| PROBLEM DETAILS |
Please convert the items between the lines holding "Open the Condiment" and "Open Les Achats", inclusive, into a two-column CSV with the headers instruction and action. Give one row per item, put each field in quotes, and replace line breaks with spaces.

--- Begin ---

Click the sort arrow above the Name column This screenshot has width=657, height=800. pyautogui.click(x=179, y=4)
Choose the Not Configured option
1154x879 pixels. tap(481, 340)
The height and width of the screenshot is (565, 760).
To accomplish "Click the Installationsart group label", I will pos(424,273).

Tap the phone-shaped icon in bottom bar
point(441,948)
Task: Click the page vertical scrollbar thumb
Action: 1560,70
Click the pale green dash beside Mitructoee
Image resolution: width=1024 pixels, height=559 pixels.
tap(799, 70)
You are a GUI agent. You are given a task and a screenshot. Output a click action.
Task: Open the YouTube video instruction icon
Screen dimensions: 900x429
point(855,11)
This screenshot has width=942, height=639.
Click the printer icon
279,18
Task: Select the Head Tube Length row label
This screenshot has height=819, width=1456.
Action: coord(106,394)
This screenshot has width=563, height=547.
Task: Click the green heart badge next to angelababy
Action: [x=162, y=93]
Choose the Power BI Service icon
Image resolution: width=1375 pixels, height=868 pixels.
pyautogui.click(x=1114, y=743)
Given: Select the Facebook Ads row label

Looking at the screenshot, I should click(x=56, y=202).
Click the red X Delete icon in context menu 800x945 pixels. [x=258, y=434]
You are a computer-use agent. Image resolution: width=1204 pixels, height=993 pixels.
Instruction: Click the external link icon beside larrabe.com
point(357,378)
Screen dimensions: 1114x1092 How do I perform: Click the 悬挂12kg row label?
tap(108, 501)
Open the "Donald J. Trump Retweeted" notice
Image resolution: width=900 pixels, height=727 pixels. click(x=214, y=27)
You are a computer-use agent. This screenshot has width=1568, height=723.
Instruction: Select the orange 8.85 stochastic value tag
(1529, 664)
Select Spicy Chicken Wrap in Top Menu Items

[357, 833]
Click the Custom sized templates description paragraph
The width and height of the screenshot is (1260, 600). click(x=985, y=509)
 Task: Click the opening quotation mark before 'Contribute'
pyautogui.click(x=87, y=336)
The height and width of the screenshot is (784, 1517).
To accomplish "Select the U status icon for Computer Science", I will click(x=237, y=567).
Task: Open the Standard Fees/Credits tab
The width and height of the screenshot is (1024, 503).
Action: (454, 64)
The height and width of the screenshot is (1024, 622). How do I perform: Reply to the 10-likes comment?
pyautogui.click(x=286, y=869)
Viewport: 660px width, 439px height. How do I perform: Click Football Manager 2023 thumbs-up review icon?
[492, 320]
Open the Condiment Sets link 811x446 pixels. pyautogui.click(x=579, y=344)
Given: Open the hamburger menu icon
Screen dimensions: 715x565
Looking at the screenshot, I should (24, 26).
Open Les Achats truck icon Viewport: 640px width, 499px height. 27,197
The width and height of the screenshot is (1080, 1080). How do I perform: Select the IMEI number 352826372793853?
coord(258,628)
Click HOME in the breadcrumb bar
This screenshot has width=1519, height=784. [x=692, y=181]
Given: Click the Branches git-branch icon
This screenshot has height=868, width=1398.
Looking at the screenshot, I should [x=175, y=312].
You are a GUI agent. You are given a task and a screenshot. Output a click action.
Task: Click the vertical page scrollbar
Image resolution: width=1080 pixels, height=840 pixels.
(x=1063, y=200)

--- End ---

| SOLUTION TO THIS TASK |
instruction,action
"Open the Condiment Sets link 811x446 pixels.","pyautogui.click(x=579, y=344)"
"Given: Open the hamburger menu icon Screen dimensions: 715x565","Looking at the screenshot, I should (24, 26)."
"Open Les Achats truck icon Viewport: 640px width, 499px height.","27,197"